Coffee Sales Data Cleaning & Exploration Project
Project Overview
In this SQL project, I practiced creating a database and a table using pgAdmin 4 and imported a csv file. I then made a backup copy of the table, viewed the data and cleaned several columns. After the data was ready to work with, I began analyzing fictitious cafe sales data to uncover performance metrics.
Data Source: Kaggle Dataset, found here
You can view the full project here.
About the Data
Number of Rows: 10,000
Number of Columns: 8
The dataset contains synthetic data representing sales transactions in a cafe. This dataset is intentionally “dirty,” with missing values, inconsistent data, and errors introduced to provide a realistic scenario for data cleaning and exploratory data analysis (EDA).

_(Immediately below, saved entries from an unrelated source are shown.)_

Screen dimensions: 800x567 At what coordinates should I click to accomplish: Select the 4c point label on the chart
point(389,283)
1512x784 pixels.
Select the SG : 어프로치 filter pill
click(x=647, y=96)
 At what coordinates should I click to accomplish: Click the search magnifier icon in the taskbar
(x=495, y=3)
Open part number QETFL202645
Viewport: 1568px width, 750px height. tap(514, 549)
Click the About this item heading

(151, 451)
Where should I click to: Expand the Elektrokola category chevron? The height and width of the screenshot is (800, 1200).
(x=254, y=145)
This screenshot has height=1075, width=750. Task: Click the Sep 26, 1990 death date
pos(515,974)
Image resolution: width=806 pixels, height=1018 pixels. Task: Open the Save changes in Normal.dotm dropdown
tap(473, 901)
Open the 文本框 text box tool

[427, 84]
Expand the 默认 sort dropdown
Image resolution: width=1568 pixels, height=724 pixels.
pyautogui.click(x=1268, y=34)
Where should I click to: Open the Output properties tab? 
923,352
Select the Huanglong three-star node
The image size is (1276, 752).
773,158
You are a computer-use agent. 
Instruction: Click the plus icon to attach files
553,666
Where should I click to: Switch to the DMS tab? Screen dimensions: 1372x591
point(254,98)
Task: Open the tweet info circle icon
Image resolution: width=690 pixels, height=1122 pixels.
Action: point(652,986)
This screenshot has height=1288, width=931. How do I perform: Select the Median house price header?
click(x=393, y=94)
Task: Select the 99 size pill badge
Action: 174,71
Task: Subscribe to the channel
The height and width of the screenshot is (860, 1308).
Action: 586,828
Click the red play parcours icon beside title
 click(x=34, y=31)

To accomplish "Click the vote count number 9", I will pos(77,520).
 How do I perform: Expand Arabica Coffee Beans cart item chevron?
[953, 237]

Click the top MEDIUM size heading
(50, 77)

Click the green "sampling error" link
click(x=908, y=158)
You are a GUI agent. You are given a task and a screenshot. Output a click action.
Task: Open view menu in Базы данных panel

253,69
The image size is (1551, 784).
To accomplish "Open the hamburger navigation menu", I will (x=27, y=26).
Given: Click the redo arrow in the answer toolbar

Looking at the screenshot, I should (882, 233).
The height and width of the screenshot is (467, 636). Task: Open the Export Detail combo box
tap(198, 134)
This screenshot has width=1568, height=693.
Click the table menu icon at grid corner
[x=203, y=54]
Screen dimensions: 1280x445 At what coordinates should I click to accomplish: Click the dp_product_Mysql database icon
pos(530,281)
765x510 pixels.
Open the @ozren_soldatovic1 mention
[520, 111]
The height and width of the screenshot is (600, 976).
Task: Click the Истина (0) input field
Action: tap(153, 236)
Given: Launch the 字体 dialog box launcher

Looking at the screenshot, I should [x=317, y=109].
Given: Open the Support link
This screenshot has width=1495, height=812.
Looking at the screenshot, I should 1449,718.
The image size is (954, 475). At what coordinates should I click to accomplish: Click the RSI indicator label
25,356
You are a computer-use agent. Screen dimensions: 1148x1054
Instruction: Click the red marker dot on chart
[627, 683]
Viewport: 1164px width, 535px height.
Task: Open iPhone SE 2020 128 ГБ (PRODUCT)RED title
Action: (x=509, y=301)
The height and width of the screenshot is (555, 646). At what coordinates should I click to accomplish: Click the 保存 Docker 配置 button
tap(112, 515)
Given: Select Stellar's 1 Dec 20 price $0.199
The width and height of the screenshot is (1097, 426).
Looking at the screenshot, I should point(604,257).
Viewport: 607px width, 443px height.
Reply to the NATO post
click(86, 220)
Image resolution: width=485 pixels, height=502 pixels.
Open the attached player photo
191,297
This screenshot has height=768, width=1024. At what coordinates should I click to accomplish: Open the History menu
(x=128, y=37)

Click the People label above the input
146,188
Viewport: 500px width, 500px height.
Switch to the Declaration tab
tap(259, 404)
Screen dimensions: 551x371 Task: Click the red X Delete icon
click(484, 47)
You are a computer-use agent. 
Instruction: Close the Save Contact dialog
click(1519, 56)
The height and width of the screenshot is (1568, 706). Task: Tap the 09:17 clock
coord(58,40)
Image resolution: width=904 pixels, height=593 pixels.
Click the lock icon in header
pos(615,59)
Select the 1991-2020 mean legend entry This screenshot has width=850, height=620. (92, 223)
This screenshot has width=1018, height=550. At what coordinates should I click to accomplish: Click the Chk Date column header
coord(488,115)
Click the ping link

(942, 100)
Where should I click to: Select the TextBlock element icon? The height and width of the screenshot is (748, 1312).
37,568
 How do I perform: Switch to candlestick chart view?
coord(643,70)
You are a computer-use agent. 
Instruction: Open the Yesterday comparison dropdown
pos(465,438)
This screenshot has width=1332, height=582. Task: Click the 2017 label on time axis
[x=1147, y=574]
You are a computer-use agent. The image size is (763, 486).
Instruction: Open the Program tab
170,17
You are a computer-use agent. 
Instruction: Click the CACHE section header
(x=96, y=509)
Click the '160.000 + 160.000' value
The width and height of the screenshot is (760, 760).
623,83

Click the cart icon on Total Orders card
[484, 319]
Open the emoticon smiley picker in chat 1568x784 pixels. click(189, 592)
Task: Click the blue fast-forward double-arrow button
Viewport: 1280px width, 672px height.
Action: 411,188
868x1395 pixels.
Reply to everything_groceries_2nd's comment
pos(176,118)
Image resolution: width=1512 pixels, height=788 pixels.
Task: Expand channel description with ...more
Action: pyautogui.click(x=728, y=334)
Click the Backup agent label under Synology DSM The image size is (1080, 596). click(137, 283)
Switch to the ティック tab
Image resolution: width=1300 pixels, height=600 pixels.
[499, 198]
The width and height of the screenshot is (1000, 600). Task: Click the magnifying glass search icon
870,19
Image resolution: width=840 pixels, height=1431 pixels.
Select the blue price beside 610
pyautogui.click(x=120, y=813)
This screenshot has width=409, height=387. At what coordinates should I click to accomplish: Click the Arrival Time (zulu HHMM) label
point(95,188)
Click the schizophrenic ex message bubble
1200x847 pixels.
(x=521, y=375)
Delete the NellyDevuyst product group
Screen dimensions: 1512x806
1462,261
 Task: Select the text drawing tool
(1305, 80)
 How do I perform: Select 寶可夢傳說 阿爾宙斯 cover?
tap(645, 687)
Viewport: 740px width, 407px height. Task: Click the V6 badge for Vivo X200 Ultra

| Column Name | Description |
|---|---|
| transaction_id | unique identifier for each transaction |
| item | name of item purchased |
| quantity | quantity of item purchased |
| price_per_unit | price of a single unit of the item |
| total_spent | total amount spent on transaction |
| payment_method | the method of payment used |
| location | location where transaction occurred |
| transaction_date | the date of the transaction |
Learning Objectives
- Practice DDL (Data Definition Language) SQL commands: CREATE and ALTER
- Practice DML (Data Manipulation Language) SQL commands: COPY and UPDATE
- Practice DQL (Data Query Language) SQL commands: SELECT, FROM, WHERE, GROUP BY, HAVING, DISTINCT, ORDER BY, LIMIT, CTEs, and Window Functions
Cleaning Tasks
- Updated the ‘item’, ‘quantity’, ‘price_per_unit’, ‘total_spent’, ‘payment_method’, ‘location’, and ‘transaction_date’ columns to correctly represent null values in SQL
- Changed the ‘quantity’ column data type to be SMALLINT
- Changed the ‘price_per_unit’ column data type to be MONEY
- Changed the ‘total_spent’ column data type to be MONEY
- Changed the ‘transaction_date’ column data type to be DATE
- Added a new ‘category’ column with VARCHAR(255) data type for menu items: Beverages, Sandwiches & Salads, Pastries
- Updated the coffee_sales table to set the category to be equal to ‘Beverages’ if the item value is either Juice, Coffee, Smoothie, or Tea
- Updated the coffee_sales table to set the category to be equal to ‘Sandwiches & Salads’ if the item value is either Salad or Sandwich
- Updated the coffee_sales table to set the category to be equal to ‘Pastries’ if the item value is either Cake or Cookie
Practice Questions
- Which transactions with the total amount spent were equivalent to the highest amount spent across all transactions?
- What is the most common payment method used at the cafe?
- Which month had the highest sales?
- Were there more takeaway orders or in-store?
- Did in-store or takeaway orders have the highest sales?
- Which item sold the most?
- Which category had the highest sales?
- What was the average total spent amongst all transactions?
- What was the sales performance by month and the net change from previous month?
- Which months had a positive net change in sales?
- What were the most popular items? Display their ranks.
- What was the total sales by month? Compare to the rolling 3-month average of sales to smooth out data spikes.
Future Ideas
- Next time I would create an additional column to calculate the total_spent (price_per_unit * quantity) to verify that it was equal to the ‘total_spent’ column calculation.
- While cleaning the data I noticed the ‘location’ column was a categorical variable with two values, so I recognized it could be encoded as a single binary column — take_out (1 = take-out, 0 = in-store) — to be used as a feature in a future regression or ML model.